The reverse mortgage program can’t seem to find its footing in the wake of program changes issued in October 2017.
Since the endorsement totals began to reflect the new guidelines, volume has been shaky, eeking out slight gains in one month, only to see a near-complete reversal the following.
But so far, December takes the cake, closing out with a steep 31.4% decline – a low the industry hasn’t seen since January 2004.
The latest data from Reverse Market Insight reveals that December saw just 1,751 endorsed loans.
And while the government shutdown meant that no endorsements were issued for five business days at the end of December, RMI President John Lunde said the total would still be low even if there was no shutdown.
Lunde estimated that the shutdown delayed about 580 files from being endorsed, which would still mean that the month would close out at 14-year lows.
In November, HECM endorsements began their descent with a 17.4% plunge, and RMI suggested perhaps proprietary reverse mortgages – which are not accounted for in RMI data – were eating up some of the volume.

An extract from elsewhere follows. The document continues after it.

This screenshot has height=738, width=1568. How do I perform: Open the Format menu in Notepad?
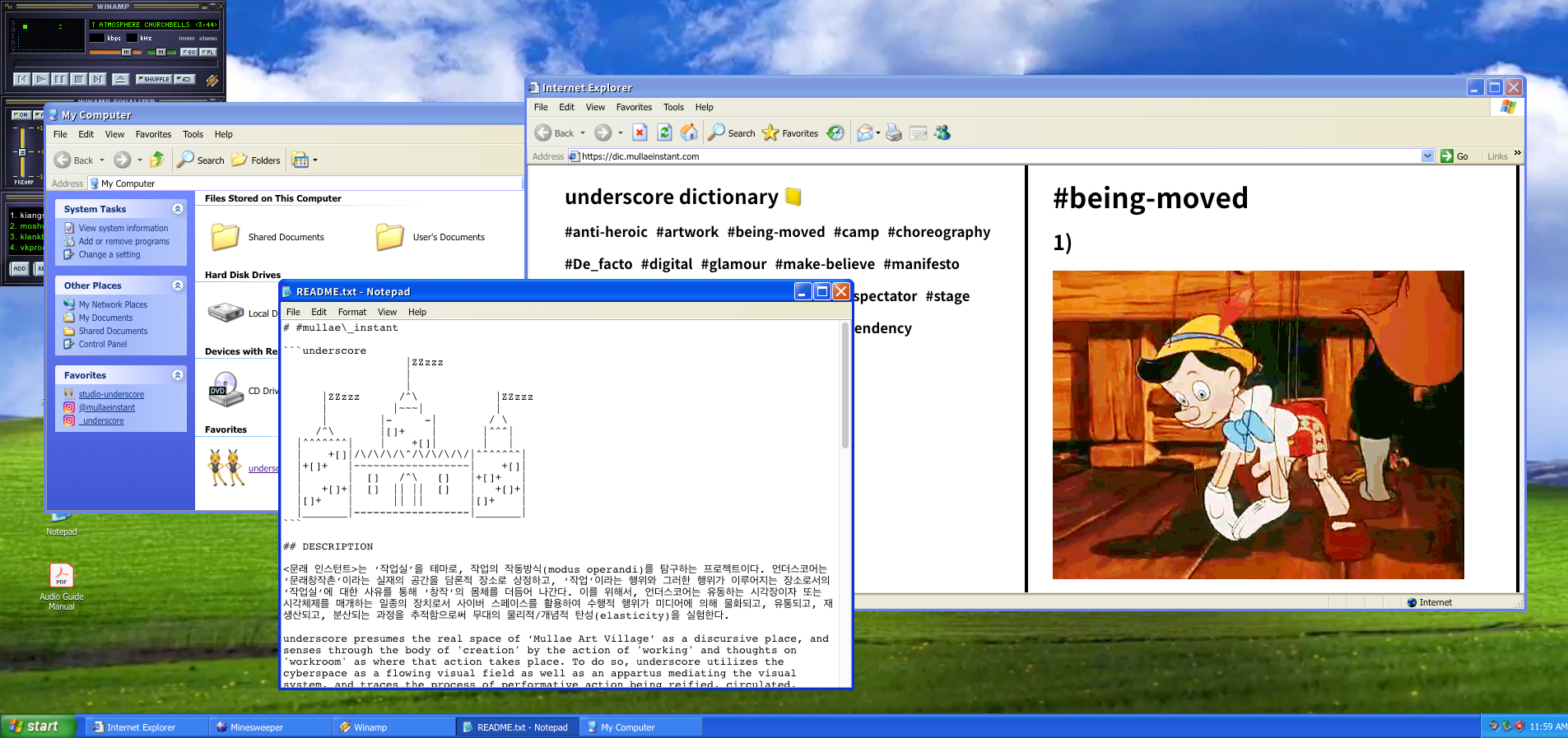tap(351, 312)
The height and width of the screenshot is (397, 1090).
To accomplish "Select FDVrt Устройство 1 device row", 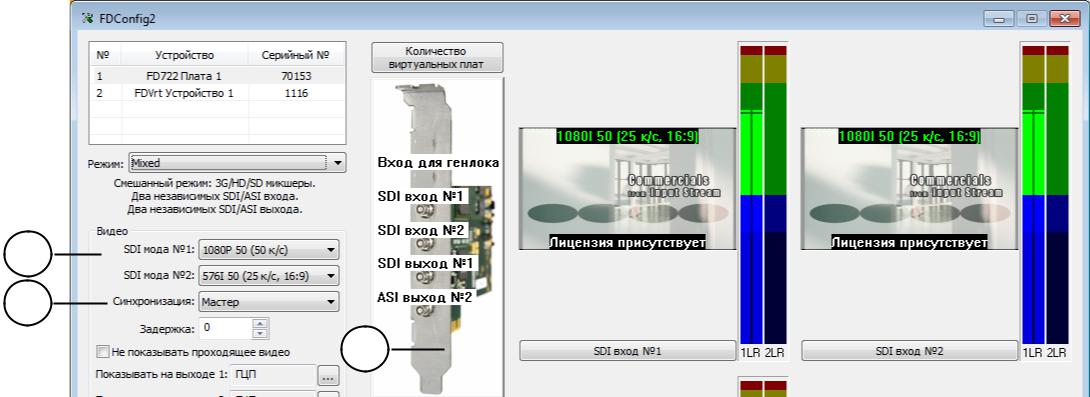I will [218, 92].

But December’s poor performance suggests that’s not likely the case.
“Even the most optimistic proprietary product advocates weren’t painting 700-plus loan per month volume scenarios for 2018, which is what would need to be happening for demand to be relatively stable to growing compared to June-October HECM endorsements volumes,” Lunde said.
Instead, December’s decline is likely an indicator of a “worst-case scenario,” Lunde said, meaning that it may signal a continued trend of reduced volume for the reverse mortgage space.
And while the FHA did raise maximum claim limits for 2019, increasing the limit from $675,650 to $726,525, Lunde told HousingWire he doesn’t expect this to attract a significantly greater number of borrowers.
“I’m not expecting much bump from that, perhaps a small handful more loans each month,” he said.
But the continued government shutdown will be a major disruptor, Lunde said, saying that he thinks it will “cause major noise” in the numbers as the Department of Housing and Urban Development drags into its second week of no HECM endorsements.
But, while Lunde said he predicts a rough 2019, he does see recovery down the line.
“It will be another tough year,” he said. “I think we’ve already started to climb out of the hole barring any further shocks to the system, but it’s just a really slow climb.”